Have you any odd jobs they can do in the house or garden perhaps to earn a bit of pocket money?

I agree that the weather doesn't help.

jinglbellsfrocks Thu 07-Apr-16 11:05:32

Is there anywhere near you he could use his skateboard, if he's into that?

The favourite thing with our two GSs (14 and 10) is going out to lunch somewhere they regard as 'cool''. The chain restaurant, "Five Guys" is a favourite, and the food is reasonably healthy (and delicious). MacDonalds isn't as bad as people make out, either.

Nothing wrong with letting them play with the Xbox some of the time. If they are happy, perhaps don't try to 'entertain' them too much.?They usually just want to do whatever they would be doing at home.

NotTooOld Thu 07-Apr-16 11:16:58

Similar problems here. Both are happy lying about on sofas using their computers but then I feel guilty although I agree that trying to entertain them too much may not be the answer.
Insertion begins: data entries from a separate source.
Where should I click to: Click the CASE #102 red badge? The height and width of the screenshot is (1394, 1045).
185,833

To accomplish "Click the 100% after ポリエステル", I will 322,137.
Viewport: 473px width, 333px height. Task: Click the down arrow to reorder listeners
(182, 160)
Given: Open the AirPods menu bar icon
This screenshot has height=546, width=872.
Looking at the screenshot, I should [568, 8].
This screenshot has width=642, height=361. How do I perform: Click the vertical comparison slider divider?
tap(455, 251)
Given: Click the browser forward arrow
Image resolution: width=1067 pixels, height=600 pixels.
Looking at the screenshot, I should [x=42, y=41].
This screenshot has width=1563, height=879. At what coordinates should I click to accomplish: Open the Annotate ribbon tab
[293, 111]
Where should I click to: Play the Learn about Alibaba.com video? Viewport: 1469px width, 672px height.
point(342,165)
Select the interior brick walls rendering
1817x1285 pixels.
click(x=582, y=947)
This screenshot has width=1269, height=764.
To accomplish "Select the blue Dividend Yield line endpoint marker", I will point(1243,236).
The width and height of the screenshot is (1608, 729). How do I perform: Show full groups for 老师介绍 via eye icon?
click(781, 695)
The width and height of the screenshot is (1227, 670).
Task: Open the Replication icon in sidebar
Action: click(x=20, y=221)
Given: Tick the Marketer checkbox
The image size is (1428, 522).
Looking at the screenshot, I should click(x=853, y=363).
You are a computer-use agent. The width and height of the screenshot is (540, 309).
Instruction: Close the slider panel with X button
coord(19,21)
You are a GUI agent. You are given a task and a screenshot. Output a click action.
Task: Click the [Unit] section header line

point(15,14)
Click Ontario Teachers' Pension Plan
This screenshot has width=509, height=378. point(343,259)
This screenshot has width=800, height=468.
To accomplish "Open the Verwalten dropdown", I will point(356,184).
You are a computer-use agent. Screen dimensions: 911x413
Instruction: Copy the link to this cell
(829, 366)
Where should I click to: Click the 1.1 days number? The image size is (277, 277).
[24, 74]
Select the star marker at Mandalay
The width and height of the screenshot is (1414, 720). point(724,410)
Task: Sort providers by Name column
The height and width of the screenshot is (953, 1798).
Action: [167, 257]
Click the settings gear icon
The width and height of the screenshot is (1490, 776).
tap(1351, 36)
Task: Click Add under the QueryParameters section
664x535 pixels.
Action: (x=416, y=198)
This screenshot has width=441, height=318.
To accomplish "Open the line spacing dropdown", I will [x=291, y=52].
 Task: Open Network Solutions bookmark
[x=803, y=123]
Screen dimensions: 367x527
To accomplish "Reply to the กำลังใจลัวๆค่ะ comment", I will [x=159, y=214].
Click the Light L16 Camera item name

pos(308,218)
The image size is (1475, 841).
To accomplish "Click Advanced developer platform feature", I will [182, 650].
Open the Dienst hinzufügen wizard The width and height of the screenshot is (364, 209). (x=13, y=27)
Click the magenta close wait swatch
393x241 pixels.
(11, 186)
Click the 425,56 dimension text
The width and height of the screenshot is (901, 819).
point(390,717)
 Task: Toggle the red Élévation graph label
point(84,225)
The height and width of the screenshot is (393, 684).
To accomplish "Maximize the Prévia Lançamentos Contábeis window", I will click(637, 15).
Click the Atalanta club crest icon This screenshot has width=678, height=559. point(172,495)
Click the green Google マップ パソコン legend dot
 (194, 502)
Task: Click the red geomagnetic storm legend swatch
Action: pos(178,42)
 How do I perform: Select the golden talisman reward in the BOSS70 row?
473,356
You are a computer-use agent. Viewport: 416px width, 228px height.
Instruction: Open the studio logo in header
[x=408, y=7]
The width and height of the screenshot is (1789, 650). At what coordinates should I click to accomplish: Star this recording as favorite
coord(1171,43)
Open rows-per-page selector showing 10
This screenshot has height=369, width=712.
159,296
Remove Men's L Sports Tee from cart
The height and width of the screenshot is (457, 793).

We take ours to play badminton at the local leisure centre (they like oldies v young'uns best) and that goes down well, as does the cinema. They'll also play jokari (hitting the ball on the string) in the garden for half an hour and maybe another half hour with badminton racquets, assuming the weather is good or I take them to town and send them off on their own with a small amount of pocket money and arrangements to meet up later. How old do you think they need to be before they can safely be left on their own at home? Fourteen? What about being in charge of a younger sibling?

Teetime Thu 07-Apr-16 12:02:04

My 11 year old GS is similar but really enjoys ten pin bowling - that's something all three could do - if the weather is nice he likes to play boules in the garden too.

Teetime Thu 07-Apr-16 12:03:35

Oh and I forgot DH says there a number of younger families taking up indoor bowls together at his club and that's much cheaper than ten pin bowling.

JackyB Thu 07-Apr-16 12:06:32

I haven't any experience (yet) with grandchildren of that age, but if they are reasonably normal, perhaps you can involve them in washing up (make a game of it, singing a silly song together helps). Whilst washing up, conversations will inevitably crop up and you can ask them something about their interests and learn about them, and maybe they will listen to you if you tell some stories of adventures you had when you were their age. If washing up is not an option because you have a dishwasher, maybe getting them to help fold washing (it takes two to fold a sheet - right?) or do some gardening could start things off.

This depends, of course, on what you want from your time with them. A 12-year-old will have his own diversions and, as others have said, you should leave him space for them.

But if you want to talk to them, or just lark about, there will be a way!

Have a chat with your son/daughter (the parents) to see what they suggest. They may have ideas, but just don't have the time or the resources to undertake them with their children.

Once they realise that you are all theirs (unlike their parents, who are often distracted - we were the same) they may tear themselves away from the Xbox and do something with you.

I am hoping that, when mine are that age, I will be able to watch "Back to the Future" with them, and build obstacle courses for them on their bikes, go swimming, put up a tent in the garden and have tea in it or maybe go on shopping expeditions to buy books, footballs, shoes or jeans.....

jinglbellsfrocks Thu 07-Apr-16 12:09:47

For my elder GS to be really happy, he'd have to bring his drum kit with him. Let's face it, there's no place like their own home (and bedrooms) for them, in the precious school holidays. Visits are purely for Granny's benefit.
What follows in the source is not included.